### Okuma metni:
########################################
TCMB'nin ve ülke ekonomisinin daha güçlü olması amacıyla politika değişikliklerine gidildiğini dile getiren Kavcıoğlu, Türk lirasının değerlenmesi konusunda atılan adımları anlattı.

Kavcıoğlu, rezerv opsiyon mekanizmasını sonlandıracaklarını bayram öncesinde açıkladıklarını anımsatarak, şu açıklamalarda bulundu:

"Türk lirasını daha güçlü haline getirmek ve banka bilançolarını daha Türk lirasına ağırlık veren bilançolar haline getirmek için yeni bir politikamız var. Rezervlerin daha güçlendirilmesi için çalışmalarımız var. Bugün itibarıyla 105 milyar dolar brüt rezervimiz var. Bu konuda dışarıda yapılan eleştirilerin yıpratıcı ve gerçeği yansıtmadığını ifade edeyim. Bunlar ülkemiz açısından, TCMB açısından güçlü göstergelerdir. Özellikle rezervin artırılması, enflasyonun ve faizin düşürülmesinde, ekonomimizin daha güçlü hale gelmesinde önemli görev üstlenecektir."

Gündemde yeni swap anlaşması olup olmadığının sorulması üzerine Kavcıoğlu, ülkelerle görüşüldüğünü ve yeni anlaşmalar yapıldığında paylaşacaklarını bildirdi.

"Erken uyarı sistemine yönelik çalışmalar sürüyor"

Kavcıoğlu, yıl sonu enflasyonunun beklentileri aşması durumunda politika faizinde değişiklik yapılıp yapılmayacağına ilişkin soruya yönelik şunları kaydetti:

"Hiçbir zaman faiz artırımı ya da düşürümü noktasında bir ifademiz olmadı. Böyle bir şeyin doğru olduğunu da düşünmüyorum. Bütün politikalarımızı enflasyondaki düşüş ivmesine göre belirliyoruz. PPK'de de faizle ilgili kararlarımızı o güne kadar oluşmuş veri setini değerlendirerek alıyoruz. TCMB olarak yılın son çeyreğinde enflasyonda belirgin düşüş bekliyoruz. Faiz oranının da beklenen ve gerçekleşen enflasyon oranının üzerinde oluşacağını her zaman ifade ettik. Bizim enflasyonla mücadelemizde sıkı para politikası ve parasal duruşumuzun devam edeceğini de hedefimize ulaşmada önemli olduğunu ifade etmek istiyorum."

Erken uyarı sistemine yönelik çalışmalarının devam ettiğini söyleyen Kavcıoğlu, enflasyonla mücadelenin sadece para politikasıyla verilecek bir mücadele olmadığını, gıda enflasyonunda erken uyarı sisteminin oluşturulmasının ve bunun sahada uygulanabilecek şekilde olmasının önemine işaret etti.
########################################
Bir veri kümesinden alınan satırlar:
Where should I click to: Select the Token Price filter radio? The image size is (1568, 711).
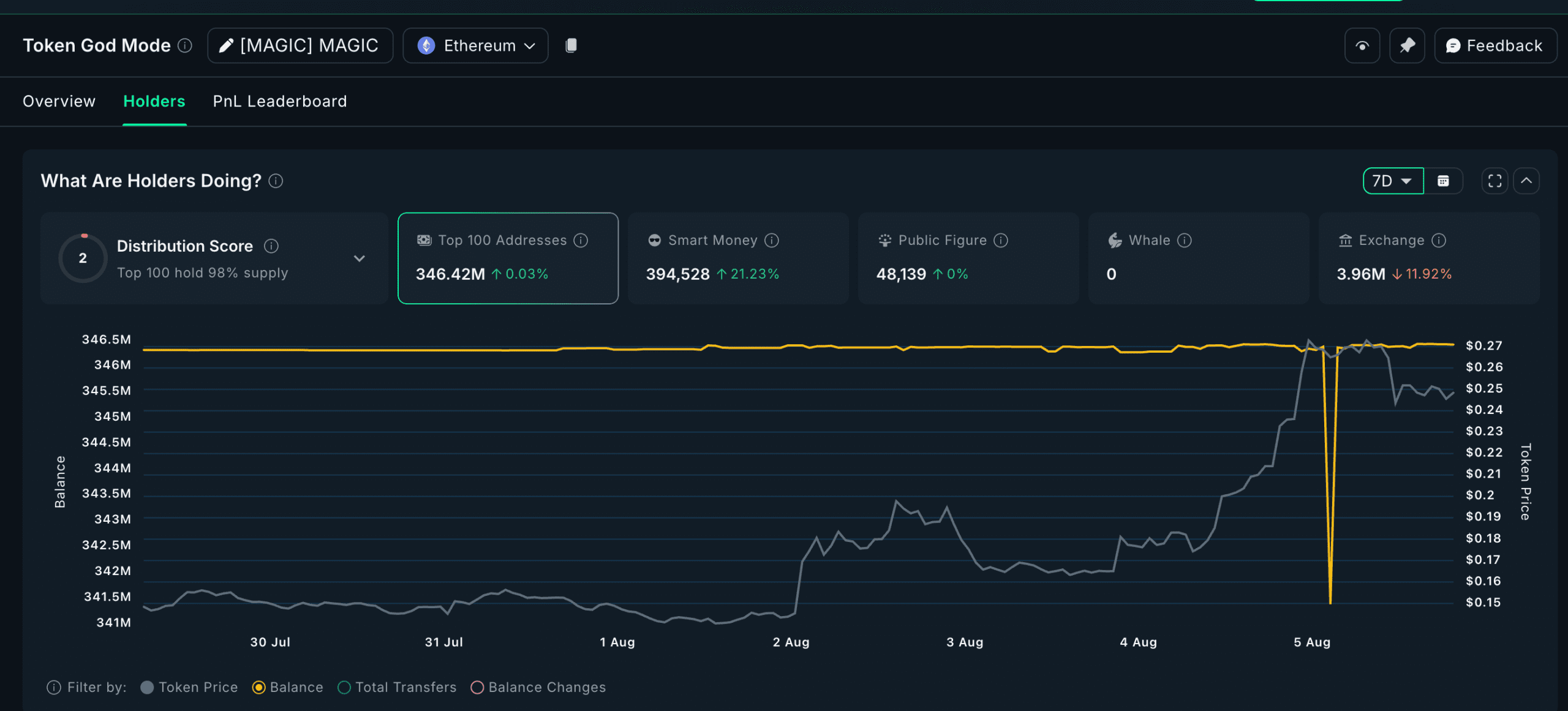(x=147, y=687)
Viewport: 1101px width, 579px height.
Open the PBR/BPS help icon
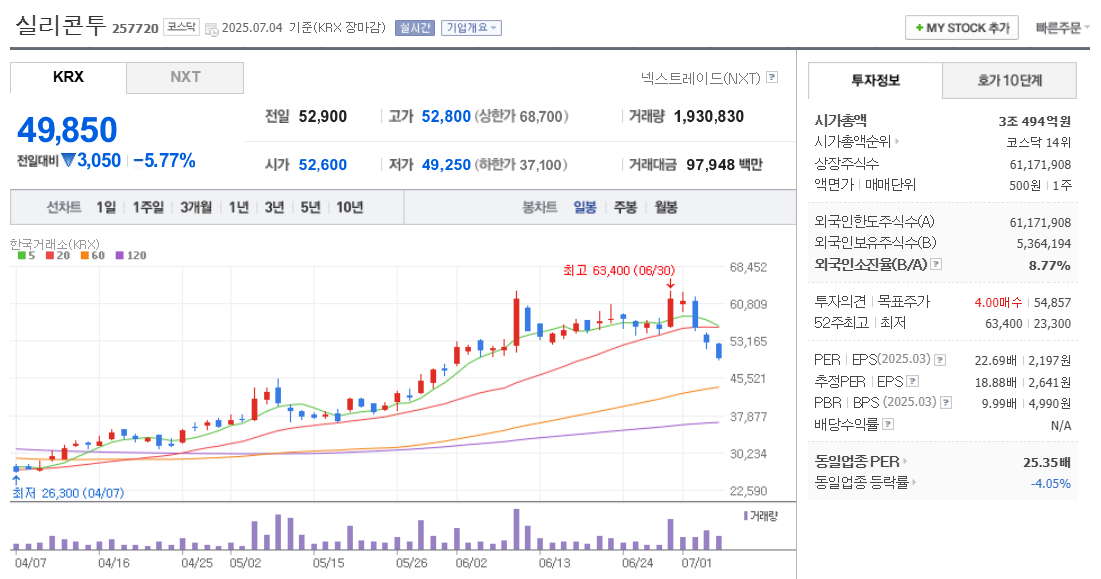944,403
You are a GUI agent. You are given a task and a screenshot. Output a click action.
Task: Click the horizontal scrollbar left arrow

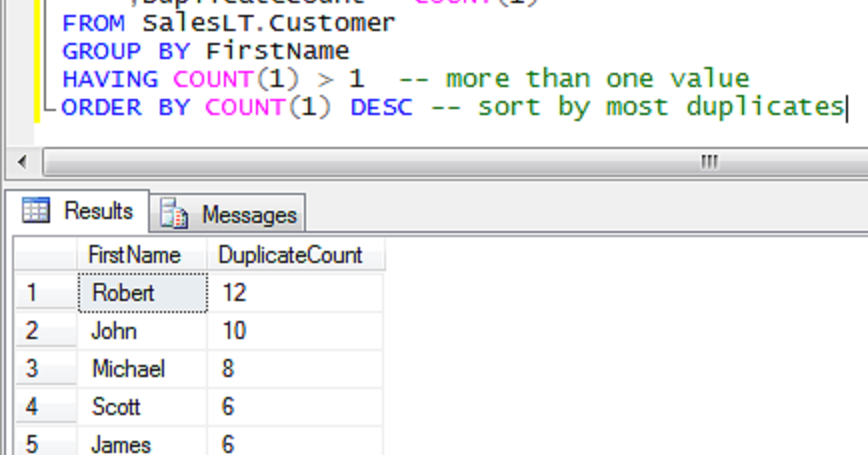point(21,162)
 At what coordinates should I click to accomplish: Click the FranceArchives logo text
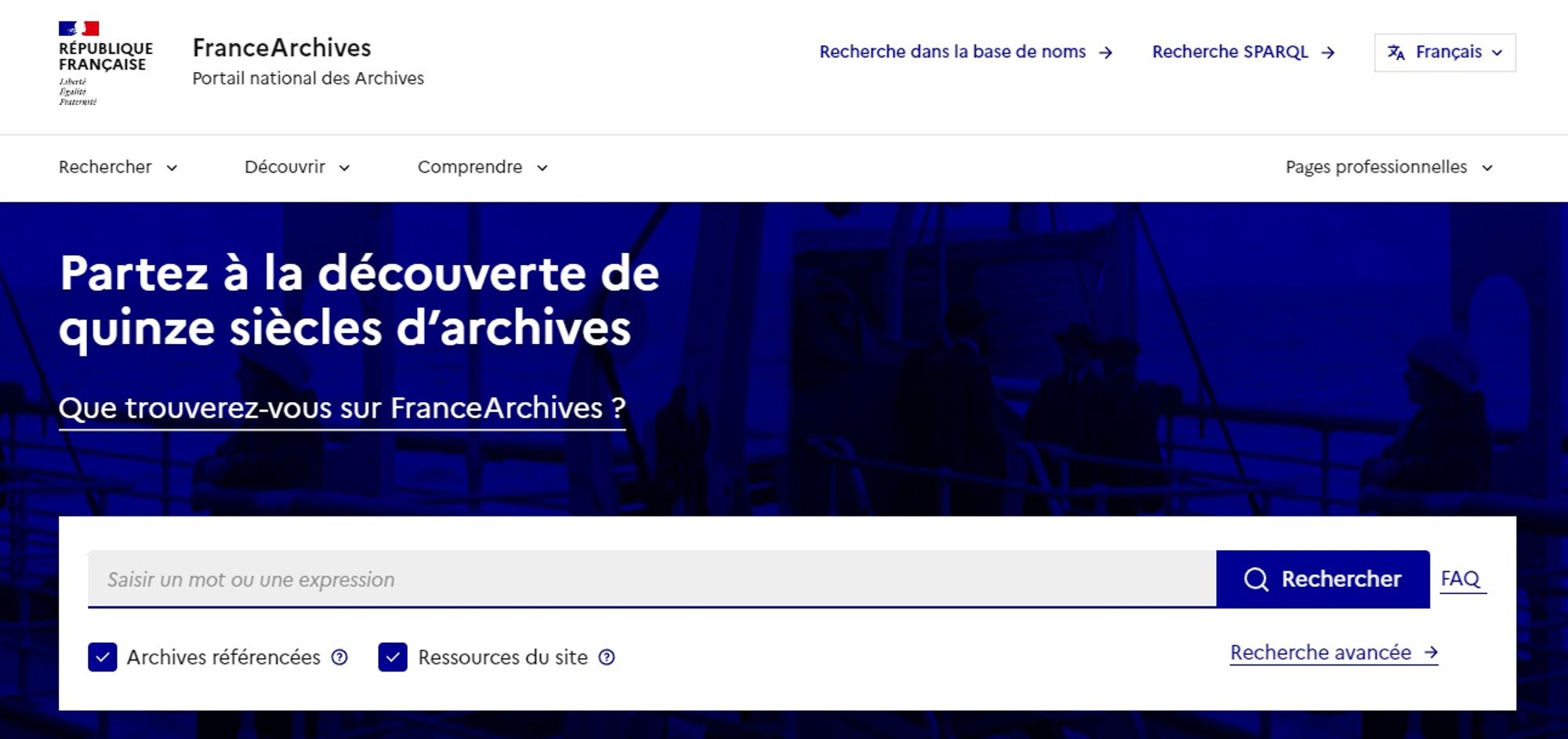(282, 49)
########################################
### Yapılacaklar:
a – Okuma metnine göre Kavcıoğlu rezervlerin artırılmasını neden önemli buluyor? Bir ila üç cümleyle açıklar mısınız?
b – Kayıtlarda "Viewport: 1101px width, 579px height." ifadesinin geçtiği satırdan başlayıp kayıtların sonuna kadar uzanan satırları, her iki uç da dahil, aynen yazar mısınız? Resimleri yanıta eklemeyin.
Okuma metni ile kayıtlar birbirinden bağımsız iki ayrı malzemedir.

### Çözülmüş görevler:
a – Kavcıoğlu'na göre rezervin artırılması, enflasyonun ve faizin düşürülmesinde önemli görev üstlenecektir. Ayrıca ekonominin daha güçlü hale gelmesine katkı sağlayacaktır.

b –
Viewport: 1101px width, 579px height.
Open the PBR/BPS help icon
944,403
You are a GUI agent. You are given a task and a screenshot. Output a click action.
Task: Click the horizontal scrollbar left arrow

point(21,162)
 At what coordinates should I click to accomplish: Click the FranceArchives logo text
(282, 49)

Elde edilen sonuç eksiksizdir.